Database Design & Best Practices

Hello,

 

I was hoping to start a discussion on best practices for database design inside SFDC. As a simple example, say I would like to add an unlimited number of "Custom" fields to the existing "Account" object. I see (2)  potential ways to accomplish this task ...

 

Option #1 - Create "Custom" object with a lookup relationship to Account. This would allow for unlimited "custom" objects related to Account.

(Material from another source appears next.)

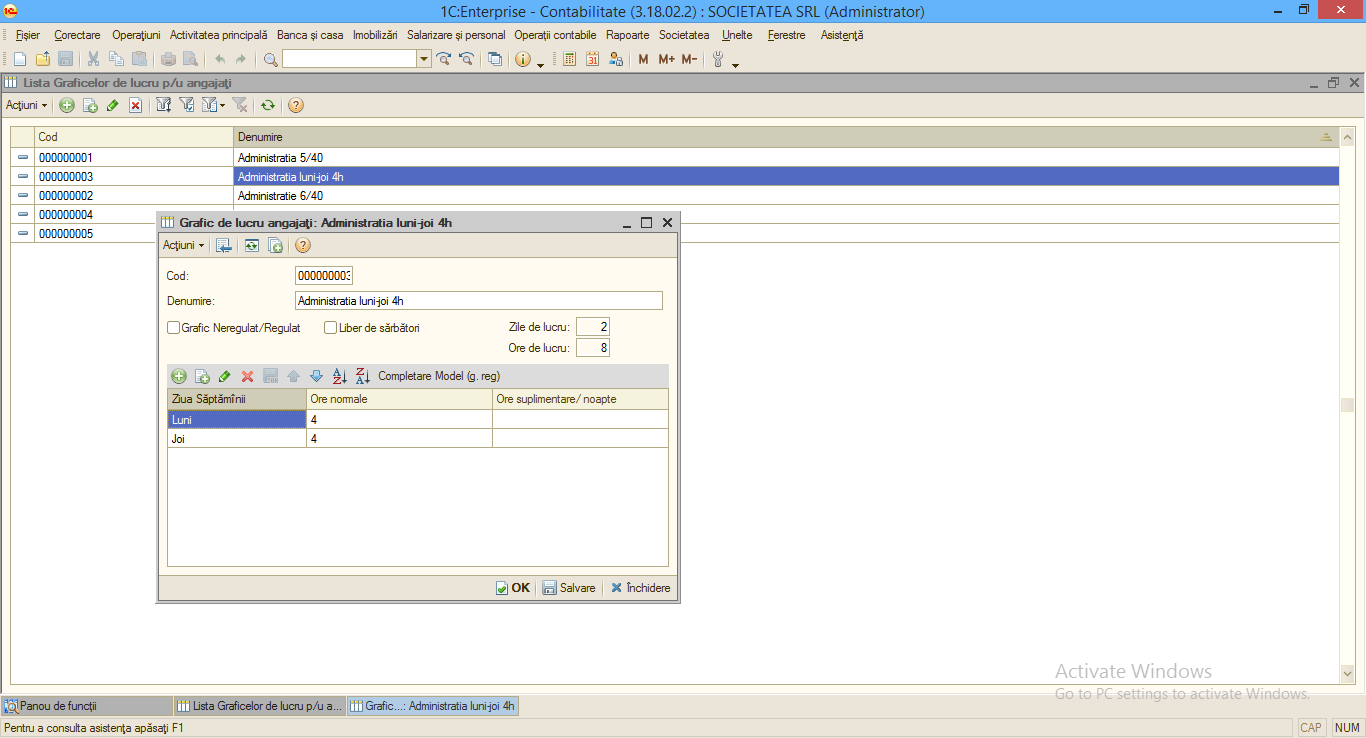
Task: Open the Rapoarte menu
Action: click(x=628, y=35)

Option #2 - Create fields Custom1, Custom2, Custom3, etc. within the Account object.

 

 

My current design has already implemented Option #1, which seems like the appropriate database design. But now that the solution is released into production and I have tens and thousands of "Custom" rows now in the system, I find that this new Object is taking up all of my disk space for my current Org.

 

I've discovered that each "row" in SFDC takes up 2 kb worth of data. It doesn't matter if I have 5 fields or 250 fields ... takes 2 kb. So now I'm second guessing myself on the database design. To be honest, I never even thought of option #2, which is my mind is bad database design. But now that I'm dealing with disk space issues and might have to continue paying for more disk space ... Option #2 looks like a better option.

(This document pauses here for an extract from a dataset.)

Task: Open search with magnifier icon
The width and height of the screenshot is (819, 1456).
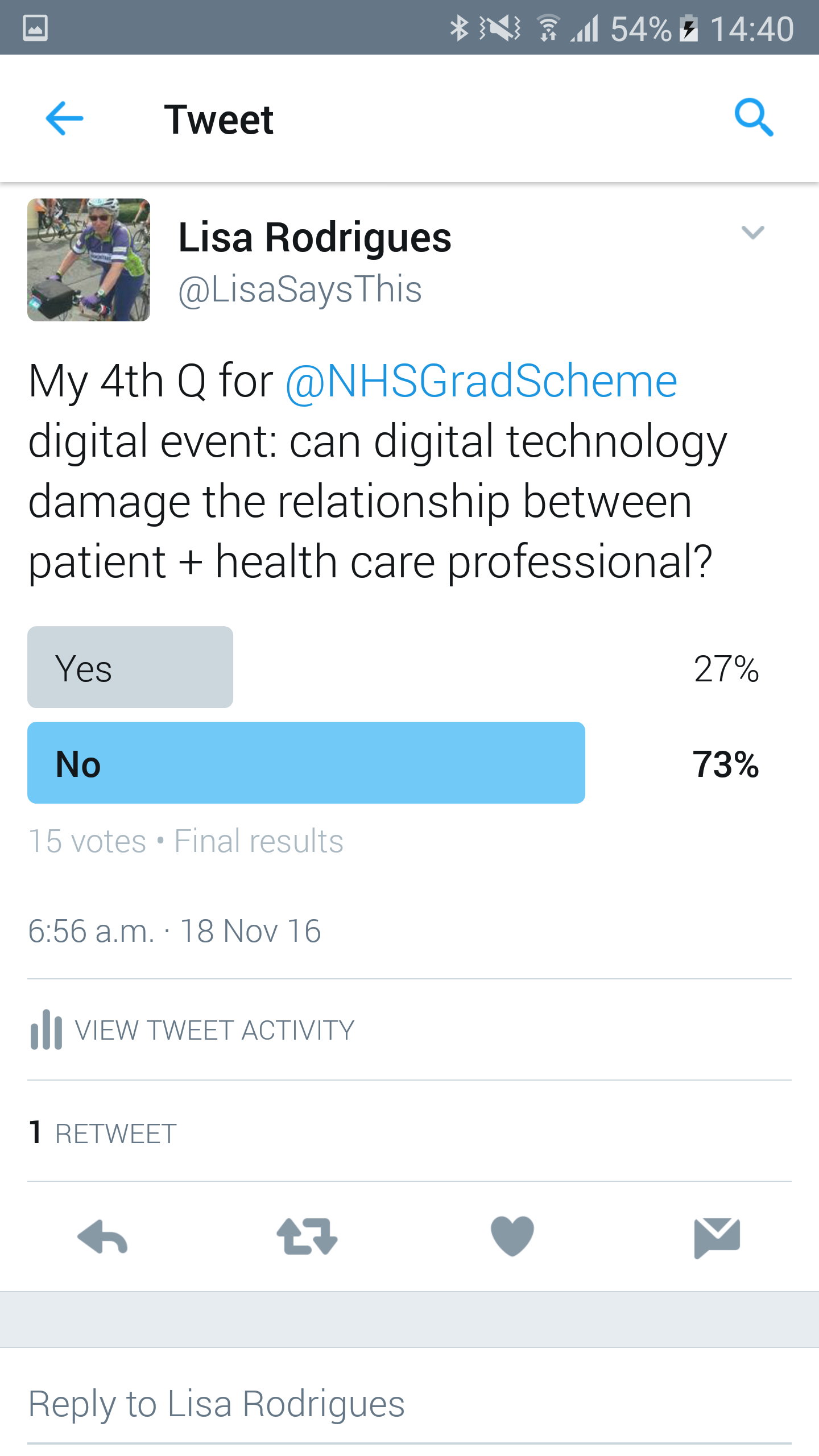Action: click(754, 118)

Anyway, looking for other comments/opinions on this subject.

 

Regards,

Thomas

 

Pradeep_NavatarPradeep_Navatar
Option #2 seems to be more appropriate. In my opinion creating a seperate custom object just to keep additional custom fields is not a best practice. We should always keep the additional fields in to the related object. You will save the disk space and overhead on queries. You will also feel comfortable at the time of migrating the data.
Thomas StrohThomas Stroh

Thanks for the input. I replied to another post that talks about for Force.com platform and database size issues. Please see http://community.salesforce.com/sforce/board/message?board.id=general_development&message.id=39486#M39486

 

The main issue is that the force.com is not a good platform when deal with lots of data. We are told directly by SFDC that their system can't handle terrabytes of data and that we would need an archiving or normalization strategy.